Records for processing:
○ ○ ○ ○
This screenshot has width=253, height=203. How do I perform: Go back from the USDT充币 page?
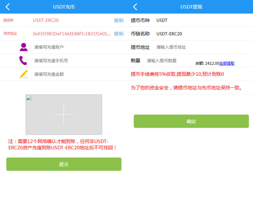tap(8, 7)
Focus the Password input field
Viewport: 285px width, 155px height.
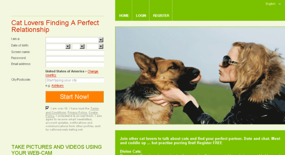pyautogui.click(x=75, y=59)
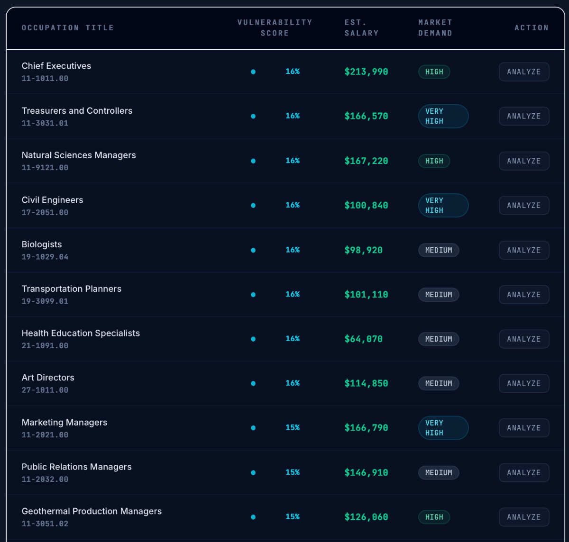Analyze the Public Relations Managers row
The width and height of the screenshot is (569, 542).
click(524, 473)
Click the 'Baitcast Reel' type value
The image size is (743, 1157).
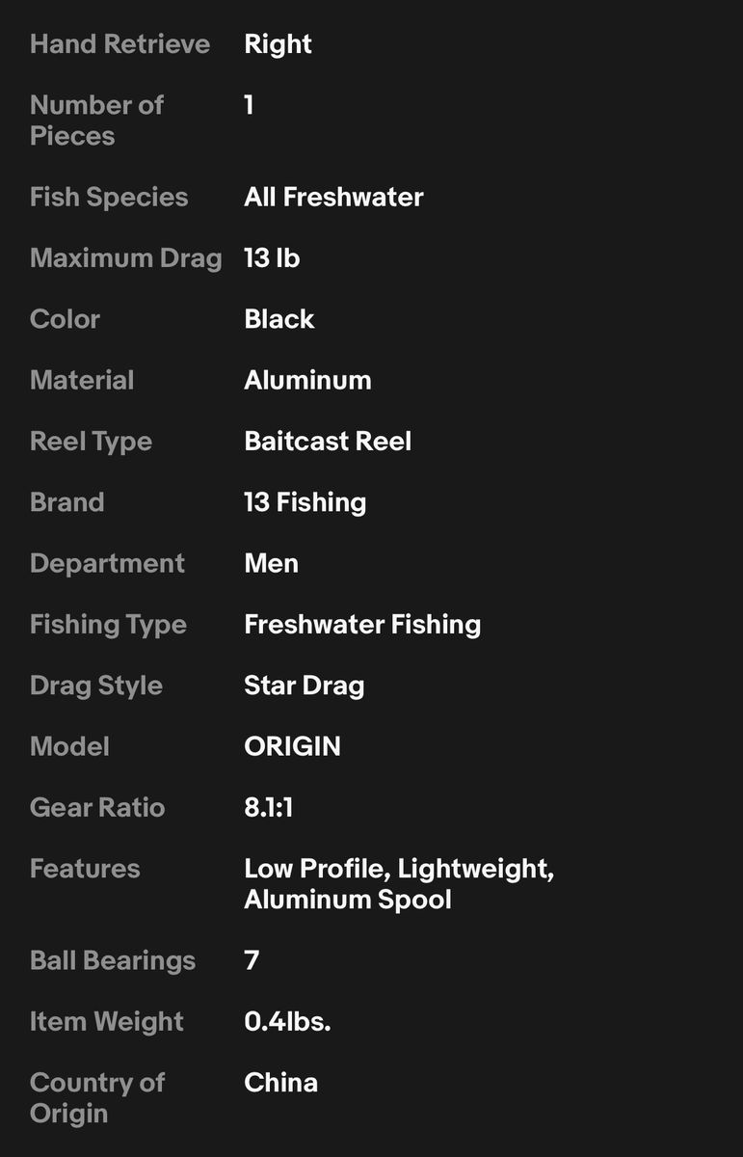coord(328,441)
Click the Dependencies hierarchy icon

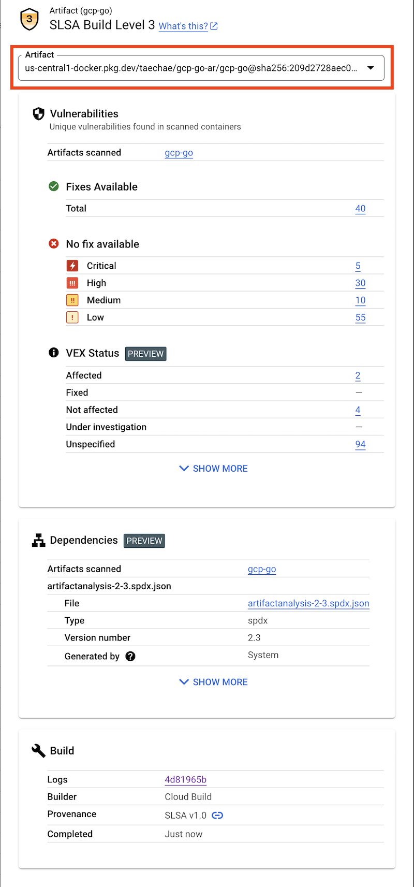pyautogui.click(x=38, y=540)

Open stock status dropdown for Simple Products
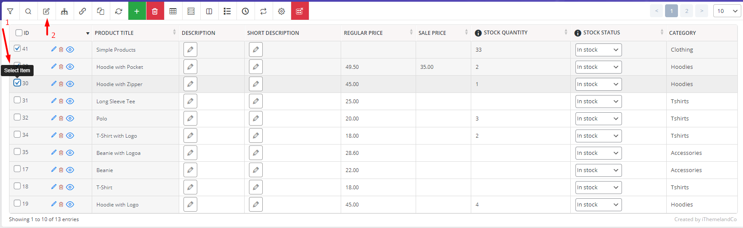coord(598,50)
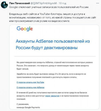This screenshot has height=111, width=101.
Task: Click С уважением closing line
Action: coord(23,104)
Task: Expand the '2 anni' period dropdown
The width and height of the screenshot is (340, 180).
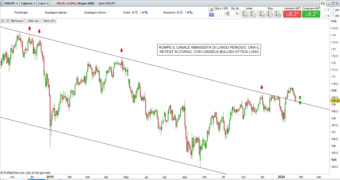Action: coord(43,4)
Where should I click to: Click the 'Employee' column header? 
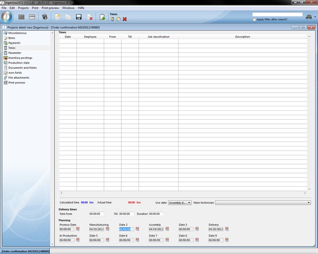pos(90,37)
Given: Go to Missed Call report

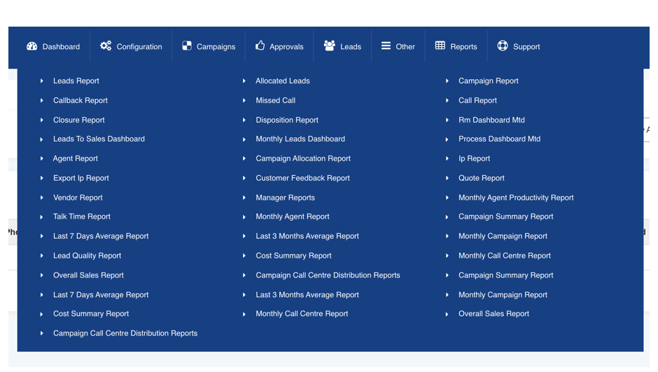Looking at the screenshot, I should [x=275, y=101].
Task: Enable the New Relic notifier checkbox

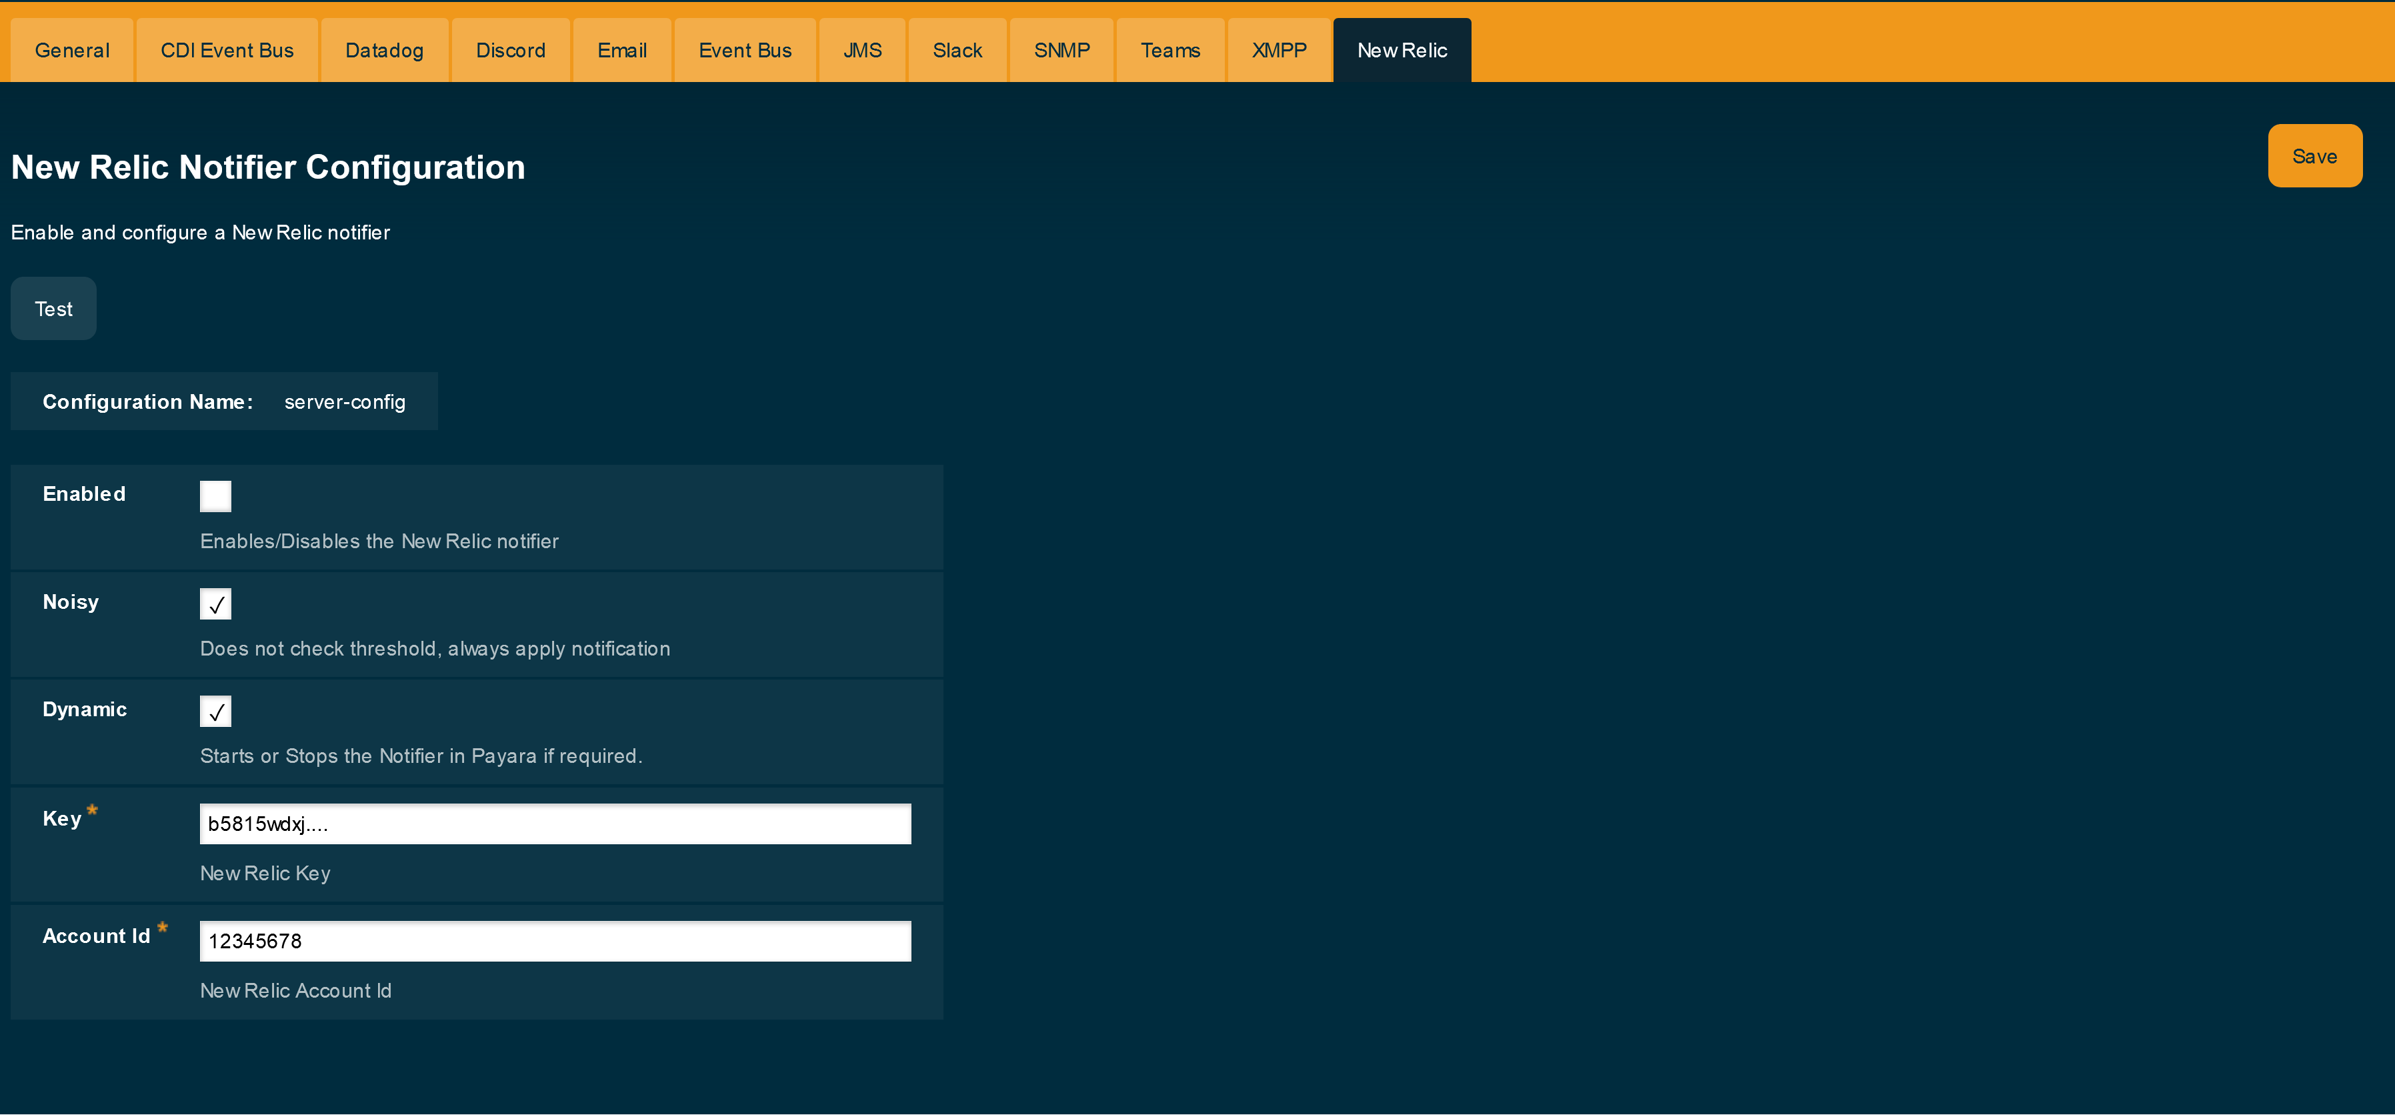Action: (216, 495)
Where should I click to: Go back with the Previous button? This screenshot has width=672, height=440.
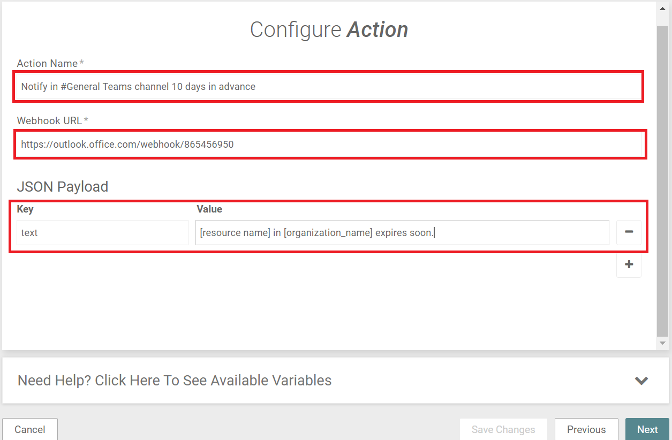click(586, 429)
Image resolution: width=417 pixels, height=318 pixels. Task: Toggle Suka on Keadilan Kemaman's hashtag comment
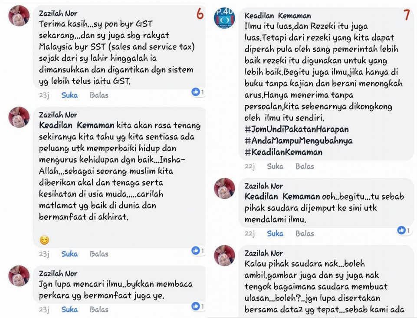(275, 167)
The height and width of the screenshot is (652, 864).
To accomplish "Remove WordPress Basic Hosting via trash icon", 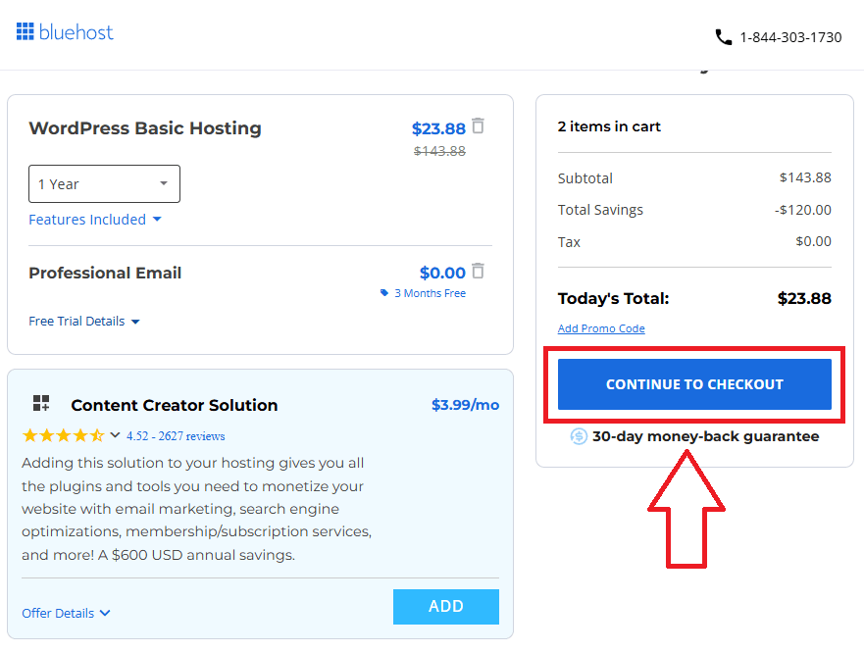I will tap(478, 127).
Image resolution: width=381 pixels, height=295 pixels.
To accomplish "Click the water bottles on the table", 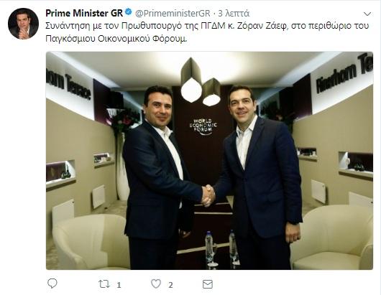I will (x=222, y=248).
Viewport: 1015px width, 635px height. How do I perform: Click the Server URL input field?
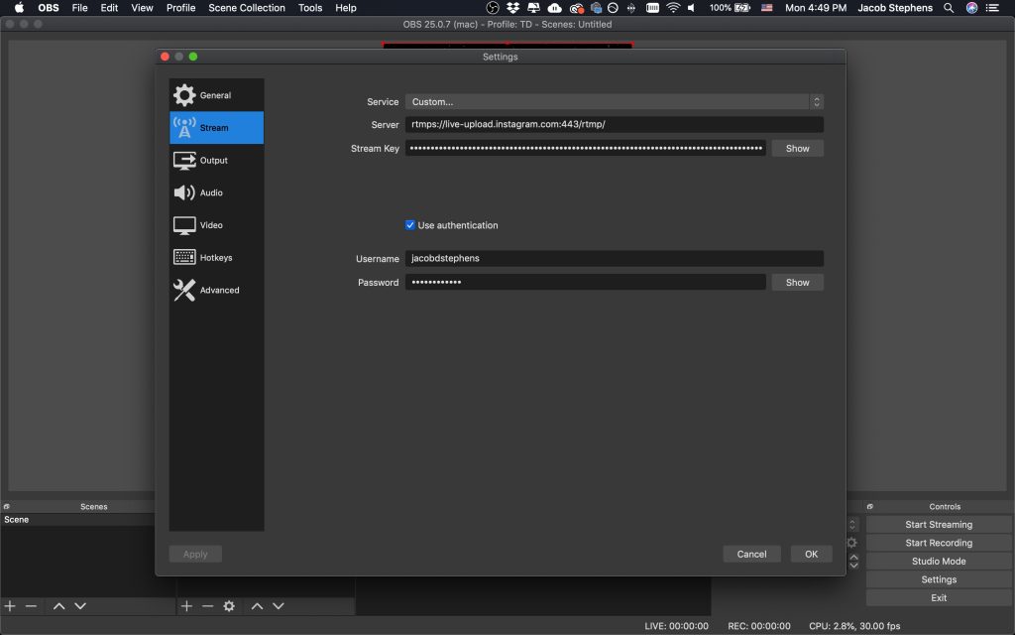coord(614,125)
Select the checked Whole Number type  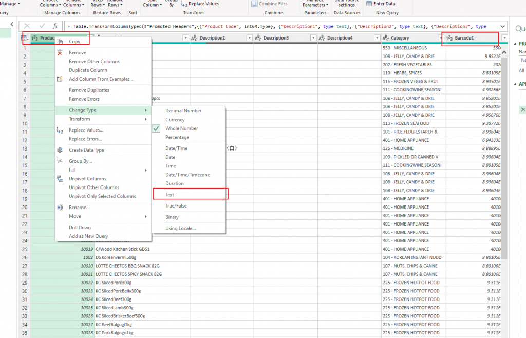coord(181,128)
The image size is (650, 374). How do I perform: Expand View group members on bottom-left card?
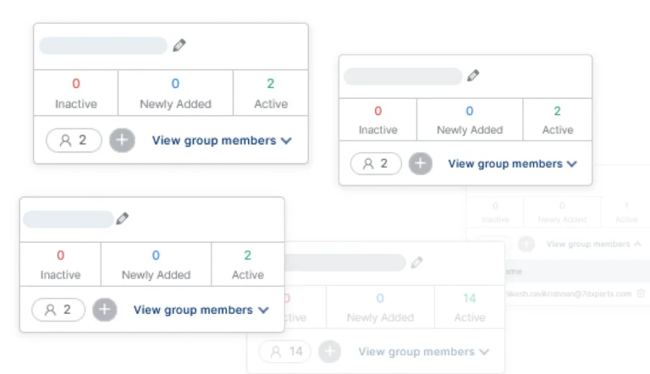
○ ○ ○ ○
Work order: Within the records above, count the lines that include the string "Expand"; state the number and nothing else.

The answer: 2